Following are the certain aspects why branding plays a major role in the market:
- Brands provide with a mental freedom: Consumers always want comfort, happiness and satisfaction in their whatever they purchase or consume. If a brand constantly gives the consumer a good experience, then eventually consumers build a trust and know that the product a service is trust worthy, which is helpful for future endeavor.
- A decision maker, therefore saves time: So many options and you will still purchase or consume products you use on a daily basis. Branding helps defining in an instant, with maximum though process what makes and keeps the product desirable and unique than comparable products.
- Adds value and provides safety: In regards with a brand, once its renowned its obviously responsible for the experience of the consumer or buyer. It ensures that the product or service won’t cause harm and is tested and proved.
Following are the factors to branding failure:
- Absent minded about the position: When a brand forgets what it is and what it stands for and tries to experiment with its identity and positioning to an extent that it takes a totally different route. This route could result in that brands failure as it might not be compatible to the existing image and positioning of the brand.

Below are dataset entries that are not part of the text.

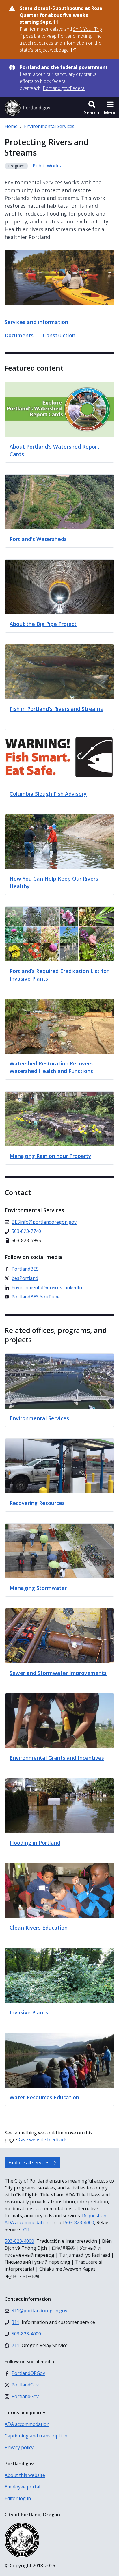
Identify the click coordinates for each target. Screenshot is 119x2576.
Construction (59, 335)
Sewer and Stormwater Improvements (58, 1672)
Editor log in (18, 2498)
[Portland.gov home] (27, 108)
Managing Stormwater (38, 1587)
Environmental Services (49, 126)
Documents (19, 335)
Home (11, 126)
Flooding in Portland (35, 1842)
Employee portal (22, 2487)
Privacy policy (19, 2447)
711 (26, 2229)
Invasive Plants (29, 2012)
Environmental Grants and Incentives (57, 1757)
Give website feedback (43, 2139)
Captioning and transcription (36, 2436)
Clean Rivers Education (39, 1927)
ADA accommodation (27, 2424)
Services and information (36, 321)
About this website (25, 2475)
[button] (92, 108)
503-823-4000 (79, 2222)
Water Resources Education (44, 2097)
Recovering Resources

- Over confidence: Most often, successful companies come across the biggest failures because of their strengths and past victories, which eventually resulted in being over confident and lulled them into complacency that they don't bother trying new strategies and eventually don’t tend to care about the current competitors.
- Lack of change: The environment in which the brand functions is dynamic and requires it to change its marketing and branding strategies from time to time to keep up with the trend and to maintain and gain new consumers. In a digital era of time, if brands continue constant medium of print media, it surely makes a broader way for its competitors to level up towards market in the industry. Similarly, if a brand fails to infer the current and future needs, wants, and desires of the customers, there are greater chances that it may lose to its competitors. Here is when brand management agencies put forth strategies for companies in order to not loose the value of the brand.
- Brand ego: Most often in corporate branding once the its acknowledged, it tends to boost ego, which eventually isn't good for the brand or the respective company or organizations. It tends to get irrespective about the needs of the consumers which gradually causes unhealthy relations with the consumers.